---
title: 'Tâm - Week 3'
tags: CoderSchool, Mariana
---
Week 3
===
## Table of Contents
[TOC]
## Monday
### Weekly project presentation
> our group Long Tam github and Heroku app is at (if there is error just reload the website)
https://github.com/thtamho/tiki_PostGreSQL_app
https://tiki-postgresql-app.herokuapp.com/
- Khoa Dicky and Ly has a website that can filter data by rating/comments, newest (by id), sales off (by discount),
- Nhan and Tien has a website that implements a search bar in addition to top menu that shows categories
- Thich and Sean has descriptive statistics on the side
- Cuong and Felix has a details pop up box that shows the statistics. A search bar. Left side menu includes the main categories
:::info
**Lesson:** To avoid someone typing "DROP DATABASE;" a string wrap and strip(';') has to be implemented for the search bar input
:::
- Tan and Nam website shows the main categories and smaller categories and finally the products of the smallest categories as we click through
- Bao and Natalie website has an input box can be used to input SQL query
### Data Analysis
- Our team will explore global terrorism dataset from Kaggle.
- There are ufc fights, NYC airbnb, NBA players, TED talks, global terrorism, world cup
- our team https://colab.research.google.com/drive/1QA3N-P9Hsrtvio0vec-jE7yOUgsKCZtG
### Fundamental Statistics
> Lecture slides
https://www.beautiful.ai/player/-LuVIkNIgFI9K47ycWlU/Mariana-Week-3-Basic-Stats
- Categorial data: Nominal data and ordinal data
- Continuous data: discrete (finite) and continuous (infinite)
- **Measure of central tendency:** mean (affected by outliers), median (the 50% percentile), mode (the highest frequency)
- **Measure of variability:** range (check the maximum and minimum of a distribution), quartiles (gives an overview of the data point in the distribution, e.g 90% percentile), box and whisker plot (outliers lie outside of the whisker - outliers<(Q1-IQR) and (Q3+IQR)< outlier with IQR=Q3-Q1)
- Variance is $\frac {\sum (x - mean)^2}{N}$. standard deviation $\sigma$ is $\sqrt[2]{variance}$
- **Distribution**
- **Binomial distribution:** success/failure
- independent event: mutually exclusive
- formula: $C_n^x$$p^x(1-p)^{n-x}$
- **Normal distribution:**

- This shows the percentile of a data some standard deviation away from mean
- Skewness: mean compared with median -> left (mean<median) or right skew (mean>median)
- **Descriptive stats and inferential stats:** descriptive -> describe our data; inferential -> try to infer about the population from sample
- **Visualization techniques:** pie vs bar chart.

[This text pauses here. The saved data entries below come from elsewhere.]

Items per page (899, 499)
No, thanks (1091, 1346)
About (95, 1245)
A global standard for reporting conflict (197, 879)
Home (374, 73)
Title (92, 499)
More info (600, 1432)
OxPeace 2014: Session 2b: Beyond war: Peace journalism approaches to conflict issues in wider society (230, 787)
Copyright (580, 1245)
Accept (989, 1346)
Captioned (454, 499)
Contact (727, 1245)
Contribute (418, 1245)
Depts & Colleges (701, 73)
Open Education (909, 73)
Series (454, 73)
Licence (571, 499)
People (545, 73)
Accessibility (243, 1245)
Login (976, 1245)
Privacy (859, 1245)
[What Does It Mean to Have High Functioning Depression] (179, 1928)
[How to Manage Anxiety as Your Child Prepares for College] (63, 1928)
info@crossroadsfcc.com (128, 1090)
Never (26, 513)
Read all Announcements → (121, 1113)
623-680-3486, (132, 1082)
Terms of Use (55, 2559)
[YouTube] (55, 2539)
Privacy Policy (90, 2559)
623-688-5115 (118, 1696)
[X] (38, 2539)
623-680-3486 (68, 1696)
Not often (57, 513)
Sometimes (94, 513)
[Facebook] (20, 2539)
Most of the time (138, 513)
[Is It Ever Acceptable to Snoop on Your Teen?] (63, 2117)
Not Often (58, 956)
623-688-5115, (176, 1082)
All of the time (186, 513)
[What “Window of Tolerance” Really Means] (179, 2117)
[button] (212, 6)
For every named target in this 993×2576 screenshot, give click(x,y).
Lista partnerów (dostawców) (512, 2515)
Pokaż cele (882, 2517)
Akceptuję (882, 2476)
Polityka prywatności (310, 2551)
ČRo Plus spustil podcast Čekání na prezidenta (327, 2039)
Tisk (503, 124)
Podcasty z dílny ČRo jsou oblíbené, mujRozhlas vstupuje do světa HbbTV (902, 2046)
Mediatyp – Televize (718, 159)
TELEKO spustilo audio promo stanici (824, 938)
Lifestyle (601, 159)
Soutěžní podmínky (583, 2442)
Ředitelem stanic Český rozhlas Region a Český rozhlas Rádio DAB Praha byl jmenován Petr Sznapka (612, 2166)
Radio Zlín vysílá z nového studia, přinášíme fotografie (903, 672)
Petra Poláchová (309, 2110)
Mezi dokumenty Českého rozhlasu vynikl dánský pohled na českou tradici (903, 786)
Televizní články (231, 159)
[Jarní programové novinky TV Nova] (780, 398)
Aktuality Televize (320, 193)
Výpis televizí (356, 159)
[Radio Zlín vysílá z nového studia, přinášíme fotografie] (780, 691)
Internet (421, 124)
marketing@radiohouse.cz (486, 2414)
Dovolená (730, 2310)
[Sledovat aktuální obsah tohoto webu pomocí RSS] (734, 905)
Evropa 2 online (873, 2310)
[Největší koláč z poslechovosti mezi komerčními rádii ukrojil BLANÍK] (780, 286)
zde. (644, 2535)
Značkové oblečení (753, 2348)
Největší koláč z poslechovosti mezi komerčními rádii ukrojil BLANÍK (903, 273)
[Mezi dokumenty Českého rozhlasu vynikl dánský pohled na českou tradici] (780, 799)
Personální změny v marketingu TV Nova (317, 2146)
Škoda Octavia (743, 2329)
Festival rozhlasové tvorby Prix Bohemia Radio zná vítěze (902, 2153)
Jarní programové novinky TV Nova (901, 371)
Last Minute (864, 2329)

- histogram plot: show frequency distribution
- side-by-side bar chart:
> D3.js tutorial links
https://www.freecodecamp.org/news/learn-d3-js-in-5-minutes-c5ec29fb0725/
https://www.tutorialsteacher.com/d3js
https://www.tutorialspoint.com/d3js/index.htm
- **Causality vs Correlation:** causality means one variable causes another variable; correlation means two variables moving together.
- **Basic steps of data analysis:**
- cleaning data
- pandas syntax: `pd.DataFrame.shape()`, `pd.DataFrame.info()`
- imputation for missing values
- clean out missing values
- convert string values if neccessary
- check for duplication
- compare median with mean
- what to do with outliers? outliers tell us useful info about our data, sometimes it can be a special phenomena
- presentation: tell an interesting story
## Tuesday
### Pandas intro
- Difference btw python list and numpy array:
- types of elements can be varied in a list whereas numpy array only holds one kind of element
- data will be converted to the same type if possible upon array creation
- a list element is a reference to an object in memory. a list contains the addresses to objects. the reference each costs 8 bytes
- the array contains the objects themselves
- operations on array will perform **element-wise**
- pandas is built on top of numpy
- an image is a 5 dimensional piece of data, HxWx(RBG)
- a series can be understood as a one-dimentional array with flexible indices. flexible indices mean we can use type of data different than integers to be index
- explicit indexing: `series['item 1']`
- implicit indexing: `series[0]`
- slicing: `series[1:]` or `series['Lele':]`
- fancy `series[['Uke','Lele']]`
- filtering/boolean indexing `series[series == 1]`
- in pandas the higher priority indexing system is explicit indexing
- loc -> explicit indexing. iloc -> implicit indexing (integer location)
-
**DataFrame creation**
- wecan create DataFrame from dictionary of list. each list has to be of the same size. the data has to be in the correct order
- we can also create DF from dictionary of dictionaries or dictionary of pandas series. we can have missing data NaN in this way
-
**Dataselection in DF**
- each column in DF is a series. we can select each column by the column name `df['Column1']` or `df.Column1` (we avoid this)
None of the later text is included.